NATIONAL SORRY CHARLIE DAY
National Sorry Charlie Day on April 6th each year encourages us to view rejection from a different perspective. It’s a day to think about the times we have been rejected. Whether we’ve been rejected by a sweetheart or a college, a prospective employer or the bank for a loan, we’ve all been refused. The day also gives us an opportunity to reflect on how we survived the rejection and what we learned from it.
Breakups can be some of the hardest to overcome. When we’re young, this type of rejection seems to cut deeply and take the longest to heal, too. However, the person doing the rejecting may be doing you a favor if they’re honest and forthright. The quicker and more direct they are, the easier it may be for you to move on. It may hurt, their words may cut like a knife. Words like, “It’s as if you never existed,” are brutal, but they leave no lingering doubt about their feelings.
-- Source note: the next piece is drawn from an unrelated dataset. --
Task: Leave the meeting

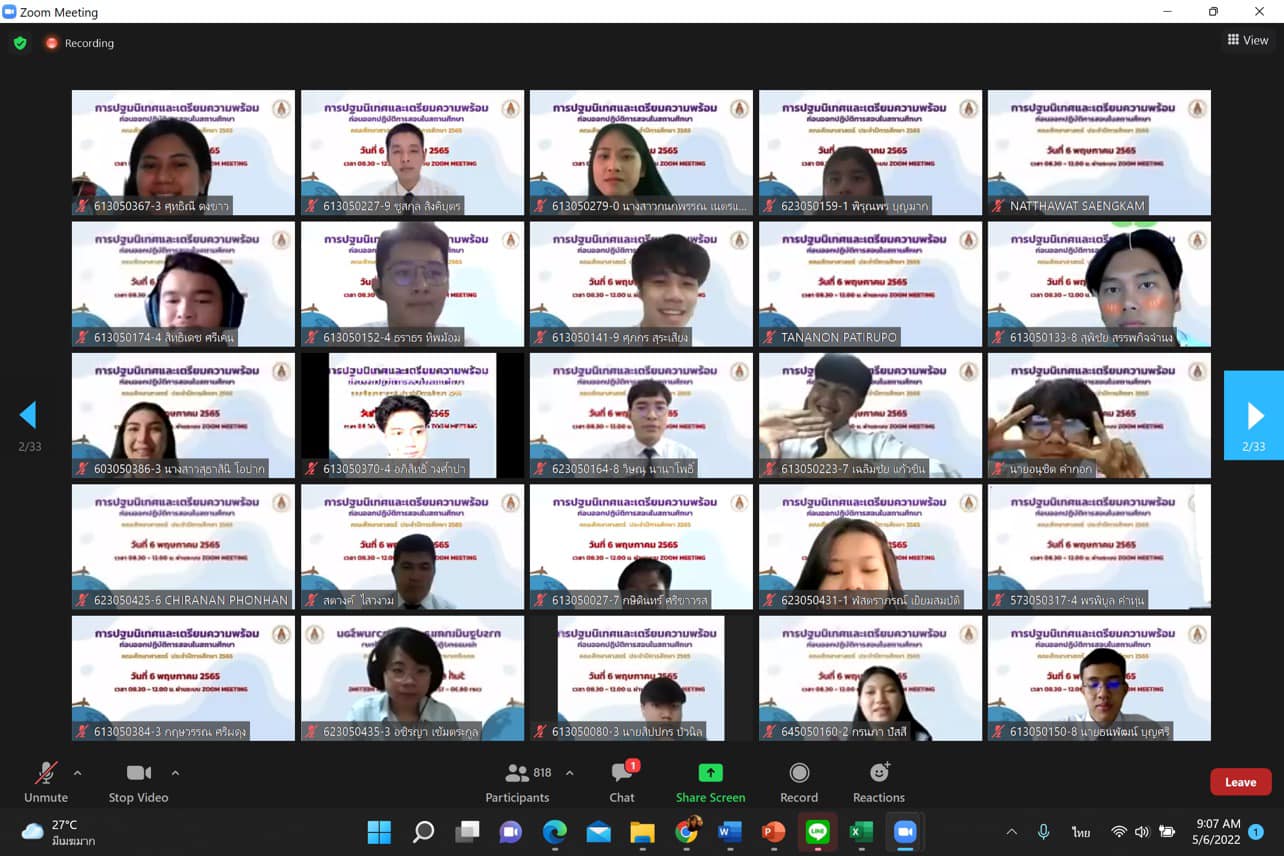Action: click(x=1240, y=782)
Dismissal from a job should always be looked at as an opportunity. While it may be hard to see it that way, sometimes it’s the shove we’ve been waiting for. Even though others may take the leap on their own, many are stuck in jobs dreaming of a different career. It just takes downsizing, layoffs or outright firing for someone to see the light.
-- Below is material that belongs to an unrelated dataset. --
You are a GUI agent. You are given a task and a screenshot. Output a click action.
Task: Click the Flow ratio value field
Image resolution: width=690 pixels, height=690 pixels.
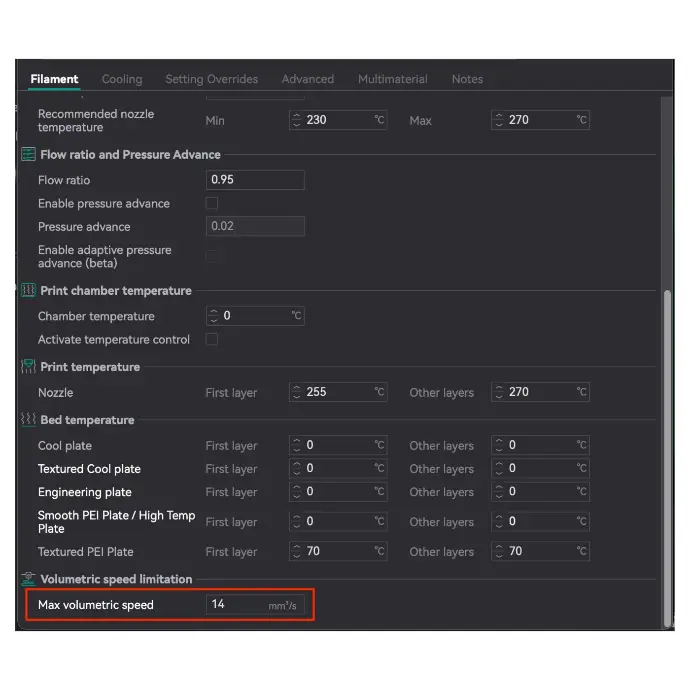255,181
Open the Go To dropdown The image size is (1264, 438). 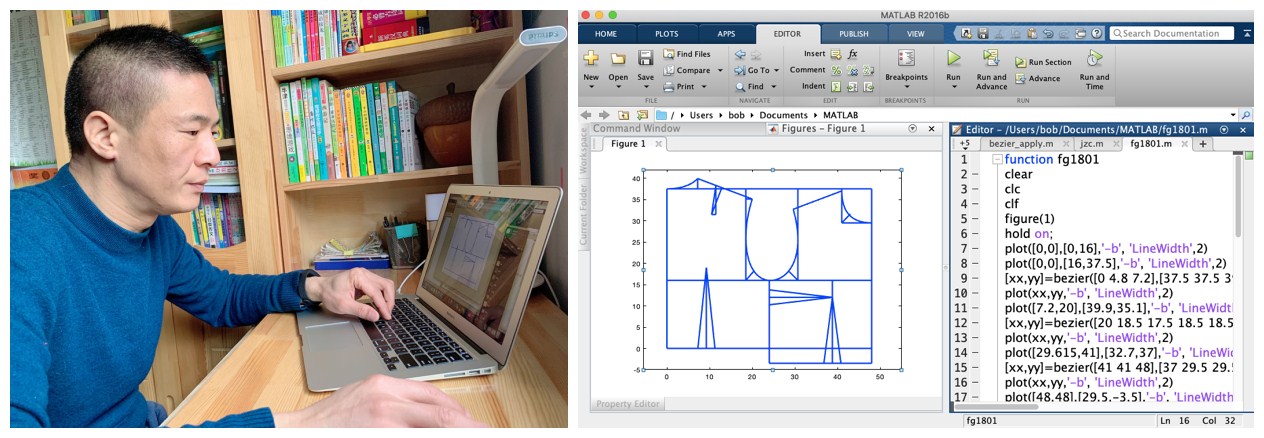(x=777, y=71)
Do you remember Charlie the Tuna? He was often rejected but would keep going with a smile. “Sorry, Charlie” became closely associated with StarKist and was also a successful American catchphrase. Charlie never let rejection stop him. Do not let it stop you!
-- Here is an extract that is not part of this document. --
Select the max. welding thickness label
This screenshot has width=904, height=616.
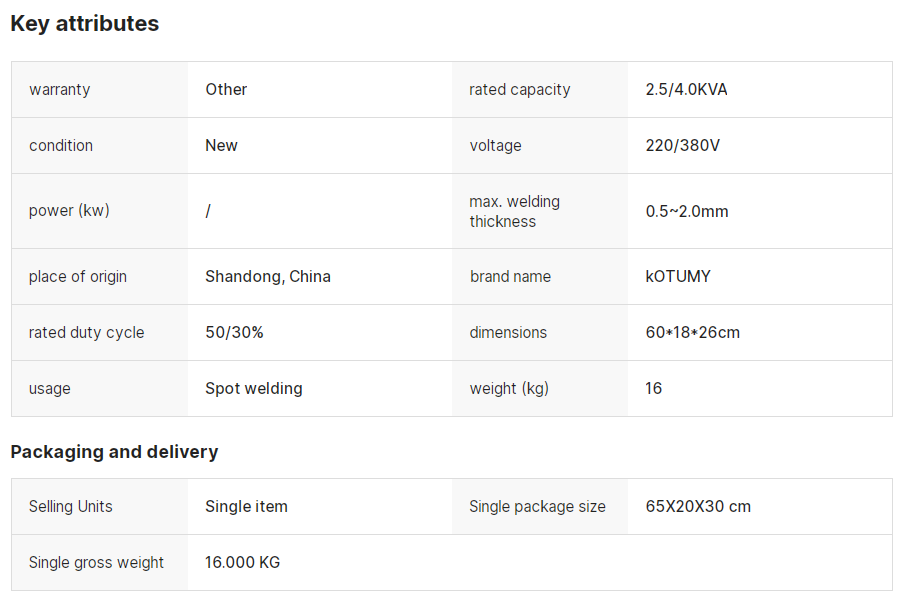pyautogui.click(x=514, y=211)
HOW TO OBSERVE #NationalSorryCharlieDay
- Make a list of the times you’ve been turned down.
- Each time you may have taken a different path or learned something new. How did you overcome the rebuff?
- Share your best rejection stories using #NationalSorryCharlieDay to post on social media.
NATIONAL SORRY CHARLIE DAY HISTORY
Cathy Runyan-Svacina of Kansas City, Missouri founded the Sorry Charlie, No-Fan-Club-for-You Club, and National Sorry Charlie Day.
Sorry Charlie FAQ
Q. When did Charlie the Tuna become StarKist’s mascot?
A. Charlie, the blue StarKist tuna mascot, first appeared in 1961. He was created by artist Tom Rogers.
Q. Are there other ways to tell someone, “Sorry, Charlie”?
A. Yes, there are a variety of ways to tell someone that they were not the one, though these phrases are kind of flip.
- Better luck next time
- Tough luck
- That’s the way the cookie crumbles
- Too bad, so sad
However, there are kinder ways to say this. A simple, “I’m sorry” may be the best approach.